In his monthly report to the Select Board, Harrington said the state had “reached out to the town to involve (the town) in the revitalization of the local airport.”
Last week, Harrington said he had recently met with Guy Rouelle, aviation program administrator for the state transportation department, in a preliminary meeting with stakeholders like town staff, representatives of the Bennington County Regional Commission and airport users.
“As he was talking, I really got the sense from him that he really had an interest in really looking at the full scope of potential for the airport, so not just what it does now or what it has done in the past but what’s the full scope that we could be looking at,” Harrington said.
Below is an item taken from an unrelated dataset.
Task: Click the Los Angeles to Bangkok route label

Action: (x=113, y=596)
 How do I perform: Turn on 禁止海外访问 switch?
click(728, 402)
Among the topics addressed were the position and condition of the runway. Since that time, Vermont’s congressional delegation announced that five Vermont airports were in line to receive $1.2 million in funding from the Federal Aviation Administration. The Morse airport is expected to receive $150,000 to pay for a runway rehabilitation project.
According to Harrington, there were also “holistic” discussions that considered ways to turn the airport into an economic driver for the state and local community.
“That’s where I really jumped in because I thought ‘This is a terrific opportunity for Bennington to have a facility in and around the area that serves not only the local community but hopefully tourists as well,’” he said.
After discussions with Rouelle and Sandra Bolger, project manager for the airport improvements, Harrington said he was excited by preliminary talk about possibilities like hosting air shows and a flight school.
Some of the participants in the discussion were pilots who use the Morse airport.
“They talked a lot about how people fly up and down the East Coast and many of these small-winged airplane users will find different communities to land in to refuel and actually spend time in the community. What was interesting to me, especially with fuel prices and things like that, how do we become a stop on that route,” Harrington said.
One suggestion that was made was providing transportation, like a car rental agency, so pilots could leave their plane at the airport and come into town.
Harrington said there has also been talk by the state about hiring an operations manager for the airport and starting a new website.
To prepare for the meeting, Harrington did some research that indicated that many towns that hosted small airports, like the one in Bennington, found they provided an economic benefit. But Harrington said he didn’t think he had visited his own local airport in 20 years.
“I think there’s potential there to turn it into an attraction that people may want to go there on a regular basis,” he said.
The airport had been managed by AirNow, a delivery company that used the airport as its headquarters. AirNow went out of business in February 2011. This year, the Agency of Transportation put out a request for proposal to manage the airport but after receiving no responses, the request is currently listed as withdrawn.